— WORK ORDER —
Copy word for word the line containing "Click the sigma sum icon" together with all lines following it to the end of the listing below, without the pictures.

— DATA FOR THIS EXERCISE —

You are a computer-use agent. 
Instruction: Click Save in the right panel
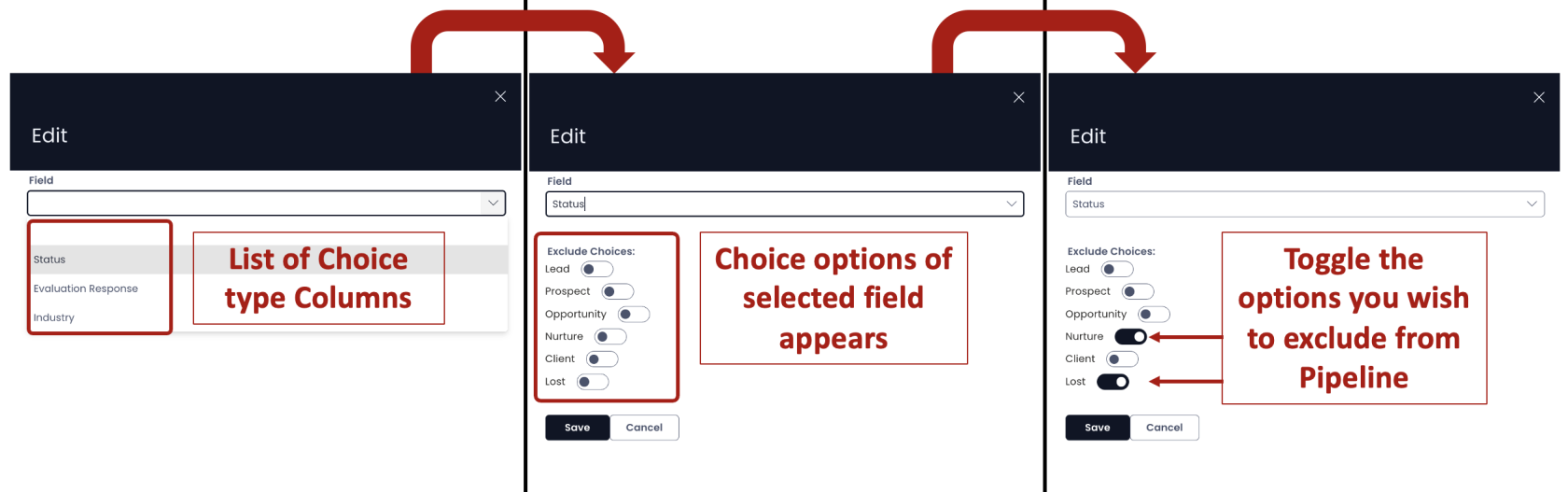point(1098,428)
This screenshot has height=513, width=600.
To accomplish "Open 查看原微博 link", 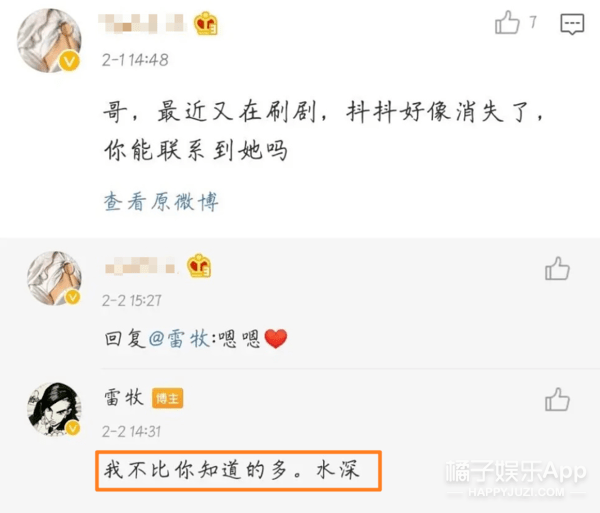I will (161, 202).
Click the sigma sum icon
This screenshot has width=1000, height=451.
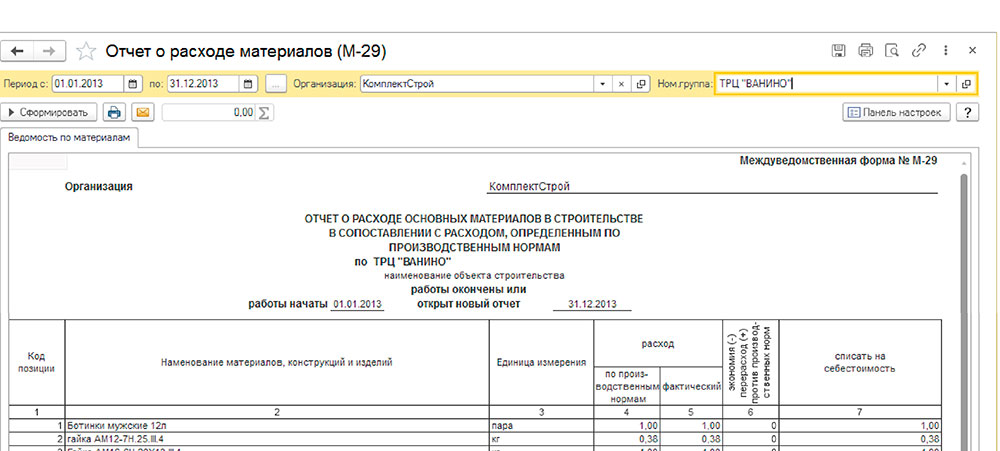(x=265, y=113)
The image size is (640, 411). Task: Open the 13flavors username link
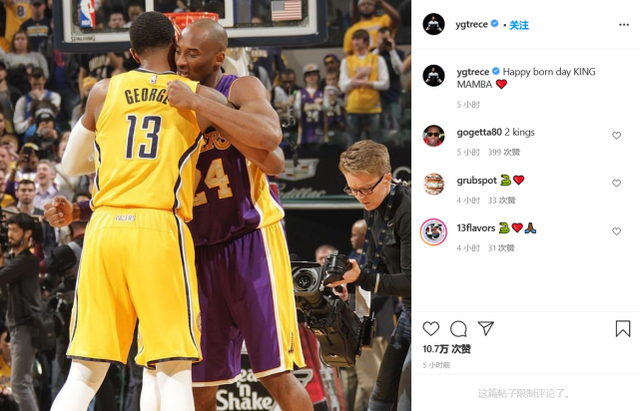476,228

— YOUR RESPONSE —
Click the sigma sum icon
This screenshot has width=1000, height=451.
(x=265, y=113)
The image size is (640, 411). Task: Open the 13flavors username link
476,228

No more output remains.